Today is the day to get out a wear a little pink. Now, there are lots of little girl ‘pink’ stories, here are several to choose from if you’re interested.
However, I’m going to go in another direction today. Below is one of Patricia Polaccco’s picture books aimed at older readers. Watch this book trailer and you’ll find out why.
Pink and Say written and illustrated by Patricia Polacco (1994)
This is true story set during the Civil War. It is a story about Sheldon Russell Curtis (Patricia Polacco’s great great grandfather) and Pinkus Aylee, both union soldiers. Sheldon, known by everybody as Say, was injured and left for dead in a Georgia field. Say was found by a black union soldier who carried him out of that field and to his home to be cared for by his mother, sweet Moe Moe Bay. The boys immediately realize they’re putting Moe Moe Bay in harms way just by being in her house. For weeks Moe Moe Bay took care of the boys, cooking for them, watching over them as they slept, and encouraging Say to walk on his injured leg every day so it wouldn’t go cripple on him.
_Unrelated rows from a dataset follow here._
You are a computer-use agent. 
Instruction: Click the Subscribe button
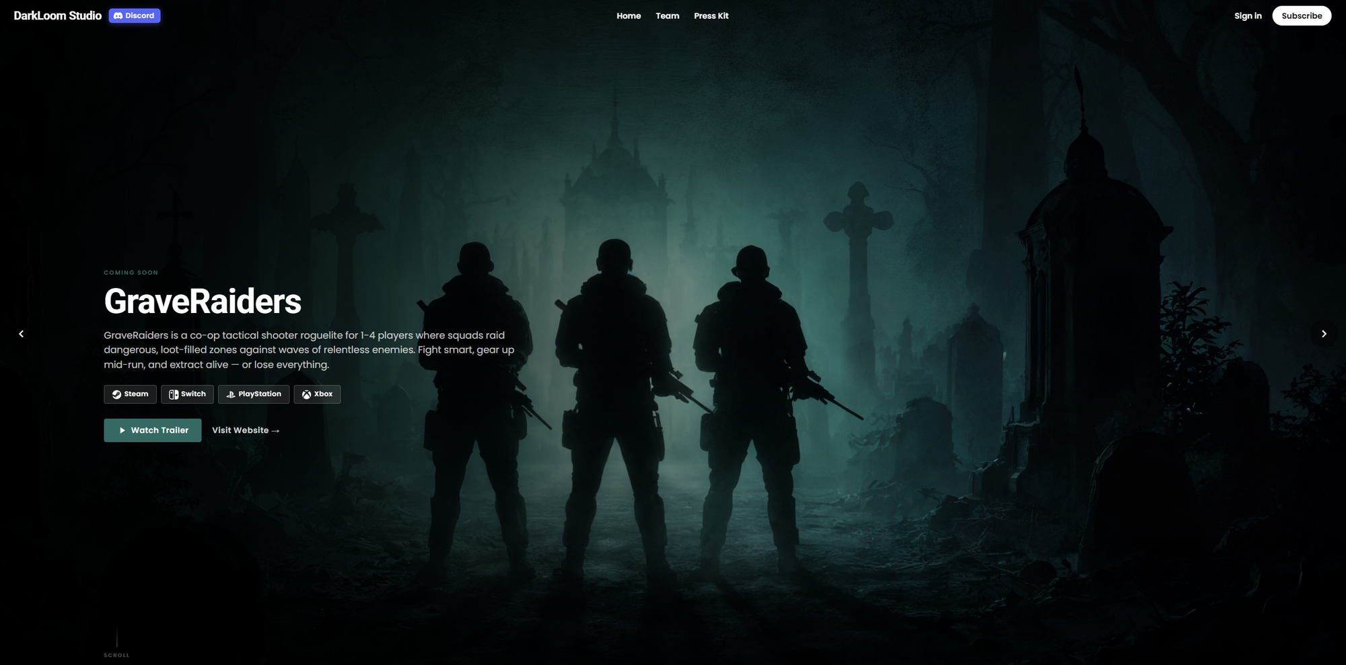(1302, 15)
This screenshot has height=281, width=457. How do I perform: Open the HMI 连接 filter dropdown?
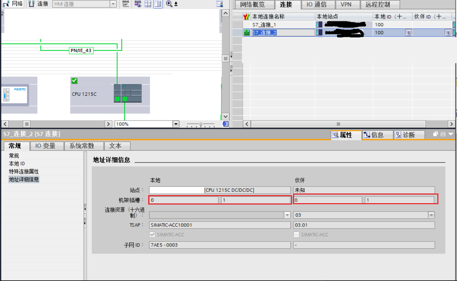[113, 4]
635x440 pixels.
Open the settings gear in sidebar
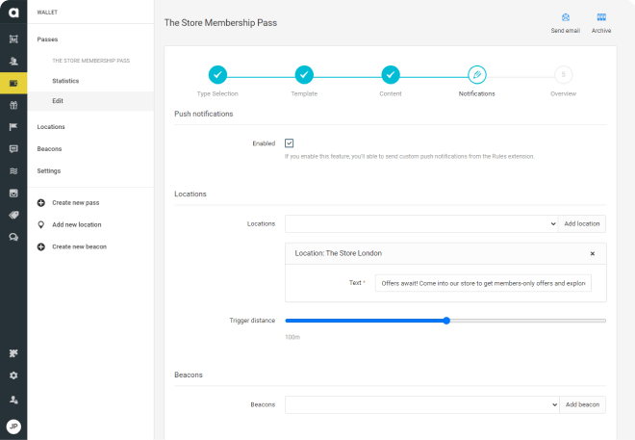tap(13, 375)
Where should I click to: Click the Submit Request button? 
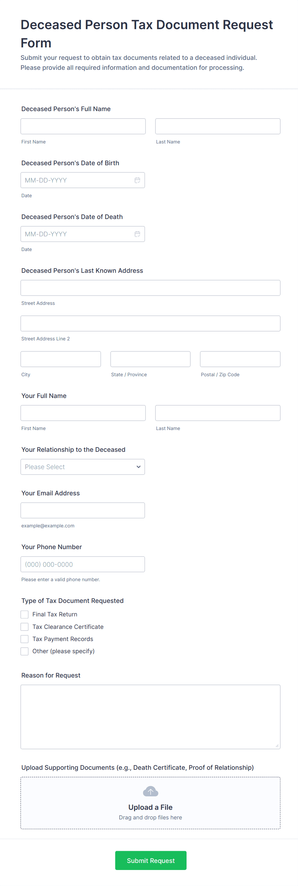pyautogui.click(x=151, y=861)
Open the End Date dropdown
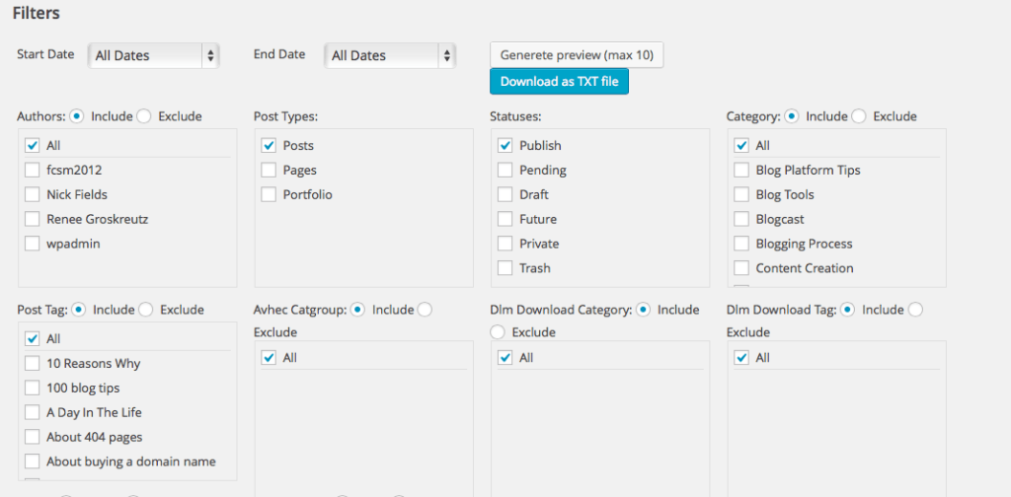This screenshot has height=497, width=1011. coord(390,56)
Pink talks about the poor conditions of his regiment, but he still wants to go back to help them fight the war. Say, on the other hand, doesn’t ever want to go back. As they heal, Pink talks about growing up a slave in this house. How he was taught to read by his owner, and how he knew that although he might be owned as a person, no one could ever own him. When Say admits that he doesn’t know how to read, Pink promises to teach him how to read one day. Say, who had once shaken hands with Abraham Lincoln, shook hands with Pink so that he could say that he touched the hand that once touch Lincoln’s. Say also admits that he’s afraid to go back, and that he was injured while running away. When marauders attack the house, Moe Moe Bay pushes the boys into the root cellar to hide, goes to face them alone, and gets killed in the attack. After burying Moe Moe Bay, the boys took off in search of their troops. However, they are captured by Confederate soldiers and taken to Andersonville to one of the worst camps in the south. Eventually Say was released and went home. He returned to his family, got married, and saw children and grandchildren grow up. Pink was never released. It is said that he was hanged within hours of arriving at Andersonville prison. At the end of the story Patricia Polacco encourages readers and listeners to say the name of Pinkus Aylee aloud because he has no family to remember him.